▶ _Tasks for this exercise_
[A] In the forum thread about Bank of Ireland savings, rewrite the passage from "But even if" to "an Irish bank?", substituting "unwise" for "imprudent".
[B] In the forum thread about Bank of Ireland savings, how much money does Itronoc have in the 18 month lump sum deposit account?

▶ _Quoted text_
# How safe are my deposit savings in Bank of Ireland?



## Itronoc (19 Apr 2011)

I have approximately 30,000 euro in Bank of Ireland savings accounts. It was my understanding that the Government guarantees savings up to 100,000 euro, so that even if BoI goes bust, I'll be OK.

I dont really understand, as various things I'm reading are now suggesting that my savings are actually not that safe, as there is a good chance that the State will go bust, not just the banks.

1) Is this true?

2)If this is true, what should I do? Take my money and put it in another bank which is not Irish?

An explanation/answer in plain English would be very welcome!

Thanks

Itronoc


----------



## Lightning (19 Apr 2011)

1) There is a very high probability of the state defaulting/restructuring our sovereign debt. 

2) Your decision. BoI are junk rated and dependent on the ECB and the state for ongoing support. There are certainly 'safer' options. 

What account do you have with BoI?


----------



## Paddyman (19 Apr 2011)

Again a very important post. Things seem to get worse on daily basis. No doubt the big savers have their money moved to safety.  We small savers don't want to to be at the mercy of a failed state. 
And what of Credit Union savers? Their money is deposited in banks and "safe" government bonds.

Can you give us an update of some of the best current "safer" options?


----------



## Itronoc (19 Apr 2011)

Thanks Ciaran T,

20,000 is in an 18 month lump sum deposit account and then 7500 is in 3 small regular savings accounts.

You say that "There is a very high probability of the state defaulting / restructuring our sovereign debt" CiaranT, so does that mean that I might be saved in any restructuring? 

But even if that's the case - why would I (and millions of others) take that risk? Shouldn't I just take my money out now? 

It would seem imprudent of me to leave money in an Irish bank?

Again though, I think I might be missing something


----------



## dockingtrade (19 Apr 2011)

THe idea of a depositor losing their money in the  euro zone when that depositors lender of last resort is the ecb is ludicrous.


----------



## joeryan (20 Apr 2011)

> THe idea of a depositor losing their money in the  euro zone when  that depositors lender of last resort is the ecb is ludicrous.



Does that mean our money is safe in BOI/AIB or not?


----------



## bugler (20 Apr 2011)

dockingtrade said:


> THe idea of a depositor losing their money in the  euro zone when that depositors lender of last resort is the ecb is ludicrous.



Here are more ludicrous ideas, from the vault:

1. Property prices falling.
2. An Irish bank failing.
3. The IMF coming to Ireland.

etc...


----------



## Paddyman (20 Apr 2011)

CiaranT said:


> 1) There is a very high probability of the state defaulting/restructuring our sovereign debt.
> 
> 2) Your decision. BoI are junk rated and dependent on the ECB and the state for ongoing support. There are certainly 'safer' options.
> 
> What account do you have with BoI?



To get back to the original queston, what are the "safer" options?


----------



## UFC (20 Apr 2011)

Paddyman said:


> To get back to the original queston, what are the "safer" options?

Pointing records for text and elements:
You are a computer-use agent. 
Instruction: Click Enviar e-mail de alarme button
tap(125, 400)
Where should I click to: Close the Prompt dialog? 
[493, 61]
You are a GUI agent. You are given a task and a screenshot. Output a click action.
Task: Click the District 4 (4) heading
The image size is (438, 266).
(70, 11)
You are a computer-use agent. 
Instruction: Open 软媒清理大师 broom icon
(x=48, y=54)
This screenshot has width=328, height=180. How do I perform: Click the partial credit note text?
---
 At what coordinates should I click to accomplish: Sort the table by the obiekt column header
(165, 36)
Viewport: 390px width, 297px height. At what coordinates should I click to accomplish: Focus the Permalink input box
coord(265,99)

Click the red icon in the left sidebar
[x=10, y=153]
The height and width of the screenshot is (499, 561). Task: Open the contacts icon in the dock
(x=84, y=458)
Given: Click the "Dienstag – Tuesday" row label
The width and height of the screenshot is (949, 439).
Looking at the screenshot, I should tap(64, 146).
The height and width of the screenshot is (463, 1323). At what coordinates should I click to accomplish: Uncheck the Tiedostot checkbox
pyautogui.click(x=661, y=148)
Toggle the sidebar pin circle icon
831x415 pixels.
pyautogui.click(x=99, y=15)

▶ _Solution list_
[A]
But even if that's the case - why would I (and millions of others) take that risk? Shouldn't I just take my money out now? 

It would seem unwise of me to leave money in an Irish bank?

[B] 20,000